═════ MATERIALS PROVIDED ═════

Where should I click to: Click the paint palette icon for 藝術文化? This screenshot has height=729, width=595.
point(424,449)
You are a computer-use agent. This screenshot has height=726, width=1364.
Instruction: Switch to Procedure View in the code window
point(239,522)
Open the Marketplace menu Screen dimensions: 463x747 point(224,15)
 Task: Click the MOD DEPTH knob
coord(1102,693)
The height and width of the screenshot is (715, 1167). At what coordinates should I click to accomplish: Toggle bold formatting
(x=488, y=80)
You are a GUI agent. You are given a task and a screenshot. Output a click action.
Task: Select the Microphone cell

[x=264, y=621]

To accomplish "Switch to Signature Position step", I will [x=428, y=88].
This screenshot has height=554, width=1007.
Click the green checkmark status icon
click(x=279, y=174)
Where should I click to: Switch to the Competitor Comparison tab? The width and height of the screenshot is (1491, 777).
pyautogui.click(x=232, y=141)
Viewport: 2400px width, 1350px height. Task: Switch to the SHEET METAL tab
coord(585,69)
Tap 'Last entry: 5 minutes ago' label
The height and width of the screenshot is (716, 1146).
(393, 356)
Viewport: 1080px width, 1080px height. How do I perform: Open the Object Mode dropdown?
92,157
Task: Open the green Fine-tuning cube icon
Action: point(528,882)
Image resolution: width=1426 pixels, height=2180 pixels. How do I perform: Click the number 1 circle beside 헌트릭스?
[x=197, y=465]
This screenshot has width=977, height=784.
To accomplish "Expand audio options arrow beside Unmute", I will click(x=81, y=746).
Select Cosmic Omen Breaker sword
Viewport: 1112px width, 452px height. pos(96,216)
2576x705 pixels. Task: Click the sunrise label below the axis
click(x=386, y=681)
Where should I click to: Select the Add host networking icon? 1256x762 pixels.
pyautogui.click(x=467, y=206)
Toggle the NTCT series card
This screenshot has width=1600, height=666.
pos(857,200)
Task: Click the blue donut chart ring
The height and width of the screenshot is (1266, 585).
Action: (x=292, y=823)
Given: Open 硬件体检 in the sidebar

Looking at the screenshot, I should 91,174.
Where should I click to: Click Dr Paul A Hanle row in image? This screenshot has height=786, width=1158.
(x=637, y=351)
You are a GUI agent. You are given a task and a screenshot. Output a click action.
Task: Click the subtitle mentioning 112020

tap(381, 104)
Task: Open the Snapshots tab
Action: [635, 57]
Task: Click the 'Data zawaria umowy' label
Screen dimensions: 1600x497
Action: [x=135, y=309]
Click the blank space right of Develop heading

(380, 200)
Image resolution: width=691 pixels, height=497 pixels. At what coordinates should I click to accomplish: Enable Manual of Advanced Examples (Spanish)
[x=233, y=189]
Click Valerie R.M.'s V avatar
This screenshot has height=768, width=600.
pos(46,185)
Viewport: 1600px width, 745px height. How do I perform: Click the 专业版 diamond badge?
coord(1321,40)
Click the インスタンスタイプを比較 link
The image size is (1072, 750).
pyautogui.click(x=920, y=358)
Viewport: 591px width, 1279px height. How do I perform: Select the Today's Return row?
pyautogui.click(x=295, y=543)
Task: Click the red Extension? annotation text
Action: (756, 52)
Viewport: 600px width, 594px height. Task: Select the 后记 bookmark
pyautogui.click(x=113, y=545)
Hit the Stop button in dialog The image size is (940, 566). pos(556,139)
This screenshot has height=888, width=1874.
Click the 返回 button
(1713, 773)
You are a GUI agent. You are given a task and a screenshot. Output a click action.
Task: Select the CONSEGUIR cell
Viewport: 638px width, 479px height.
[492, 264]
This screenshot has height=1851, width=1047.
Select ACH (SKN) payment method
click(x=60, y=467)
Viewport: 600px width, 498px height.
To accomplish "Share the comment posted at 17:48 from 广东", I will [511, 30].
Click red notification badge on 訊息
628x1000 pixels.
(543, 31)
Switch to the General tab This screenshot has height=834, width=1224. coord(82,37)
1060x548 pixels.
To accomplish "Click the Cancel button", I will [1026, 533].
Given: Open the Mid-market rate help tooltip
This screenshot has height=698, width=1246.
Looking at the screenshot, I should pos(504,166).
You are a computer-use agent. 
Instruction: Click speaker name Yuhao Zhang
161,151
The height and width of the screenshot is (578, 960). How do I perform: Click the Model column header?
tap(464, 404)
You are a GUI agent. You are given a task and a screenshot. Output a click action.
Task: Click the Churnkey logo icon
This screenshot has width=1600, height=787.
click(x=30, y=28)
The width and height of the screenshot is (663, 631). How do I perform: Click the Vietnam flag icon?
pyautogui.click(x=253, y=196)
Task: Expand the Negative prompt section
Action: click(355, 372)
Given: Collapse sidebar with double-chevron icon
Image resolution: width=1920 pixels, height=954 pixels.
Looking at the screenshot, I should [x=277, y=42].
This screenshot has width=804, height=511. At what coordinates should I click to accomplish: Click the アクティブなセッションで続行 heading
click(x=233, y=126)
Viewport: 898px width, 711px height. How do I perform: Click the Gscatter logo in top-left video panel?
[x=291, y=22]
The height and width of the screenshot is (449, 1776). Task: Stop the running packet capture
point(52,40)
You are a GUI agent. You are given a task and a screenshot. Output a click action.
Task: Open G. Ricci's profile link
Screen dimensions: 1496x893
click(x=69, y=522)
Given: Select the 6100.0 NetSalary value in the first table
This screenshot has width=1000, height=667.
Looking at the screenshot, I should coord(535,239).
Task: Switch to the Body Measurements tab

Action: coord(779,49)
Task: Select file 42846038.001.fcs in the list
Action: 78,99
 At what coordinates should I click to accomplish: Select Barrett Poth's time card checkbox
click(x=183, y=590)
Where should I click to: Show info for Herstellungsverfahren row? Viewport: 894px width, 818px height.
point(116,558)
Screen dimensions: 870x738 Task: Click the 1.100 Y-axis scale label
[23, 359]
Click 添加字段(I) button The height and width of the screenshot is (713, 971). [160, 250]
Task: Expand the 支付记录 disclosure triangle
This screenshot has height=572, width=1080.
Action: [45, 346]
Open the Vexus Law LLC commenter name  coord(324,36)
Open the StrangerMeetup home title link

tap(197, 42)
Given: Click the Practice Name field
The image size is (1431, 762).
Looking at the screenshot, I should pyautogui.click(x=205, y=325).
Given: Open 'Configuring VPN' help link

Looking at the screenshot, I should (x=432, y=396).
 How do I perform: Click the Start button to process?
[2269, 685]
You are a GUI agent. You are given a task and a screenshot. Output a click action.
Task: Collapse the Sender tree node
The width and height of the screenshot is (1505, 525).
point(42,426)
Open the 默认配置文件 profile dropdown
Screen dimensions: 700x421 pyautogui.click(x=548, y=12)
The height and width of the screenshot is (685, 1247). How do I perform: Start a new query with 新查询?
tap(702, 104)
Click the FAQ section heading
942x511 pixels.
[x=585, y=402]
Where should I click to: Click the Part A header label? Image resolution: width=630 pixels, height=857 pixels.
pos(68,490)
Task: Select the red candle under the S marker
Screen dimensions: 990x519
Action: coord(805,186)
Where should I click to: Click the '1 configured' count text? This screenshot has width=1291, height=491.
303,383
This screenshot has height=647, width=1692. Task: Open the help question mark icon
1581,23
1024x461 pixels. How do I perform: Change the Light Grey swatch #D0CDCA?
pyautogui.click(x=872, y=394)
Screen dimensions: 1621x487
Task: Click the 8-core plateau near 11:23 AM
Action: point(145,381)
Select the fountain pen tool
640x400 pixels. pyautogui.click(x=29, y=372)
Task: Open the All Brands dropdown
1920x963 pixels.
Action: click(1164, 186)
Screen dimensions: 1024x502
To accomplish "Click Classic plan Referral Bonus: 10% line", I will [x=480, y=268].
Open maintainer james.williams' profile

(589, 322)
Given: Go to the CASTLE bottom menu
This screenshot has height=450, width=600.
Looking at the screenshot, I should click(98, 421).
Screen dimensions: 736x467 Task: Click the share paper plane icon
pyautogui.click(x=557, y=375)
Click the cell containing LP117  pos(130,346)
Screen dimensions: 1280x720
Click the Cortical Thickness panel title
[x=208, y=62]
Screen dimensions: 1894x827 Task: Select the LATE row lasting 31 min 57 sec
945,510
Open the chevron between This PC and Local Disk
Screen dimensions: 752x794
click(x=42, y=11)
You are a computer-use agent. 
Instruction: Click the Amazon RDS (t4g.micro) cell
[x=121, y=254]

═════

> **AIM OF THE TASK**: Print only the lines from the top of the data above down to the line holding "Tap 'Last entry: 5 minutes ago' label", inclusive.

> **RESPONSE FOR THIS EXERCISE**:
Where should I click to: Click the paint palette icon for 藝術文化? This screenshot has height=729, width=595.
point(424,449)
You are a computer-use agent. This screenshot has height=726, width=1364.
Instruction: Switch to Procedure View in the code window
point(239,522)
Open the Marketplace menu Screen dimensions: 463x747 point(224,15)
 Task: Click the MOD DEPTH knob
coord(1102,693)
The height and width of the screenshot is (715, 1167). At what coordinates should I click to accomplish: Toggle bold formatting
(x=488, y=80)
You are a GUI agent. You are given a task and a screenshot. Output a click action.
Task: Select the Microphone cell

[x=264, y=621]

To accomplish "Switch to Signature Position step", I will [x=428, y=88].
This screenshot has height=554, width=1007.
Click the green checkmark status icon
click(x=279, y=174)
Where should I click to: Switch to the Competitor Comparison tab? The width and height of the screenshot is (1491, 777).
pyautogui.click(x=232, y=141)
Viewport: 2400px width, 1350px height. Task: Switch to the SHEET METAL tab
coord(585,69)
Tap 'Last entry: 5 minutes ago' label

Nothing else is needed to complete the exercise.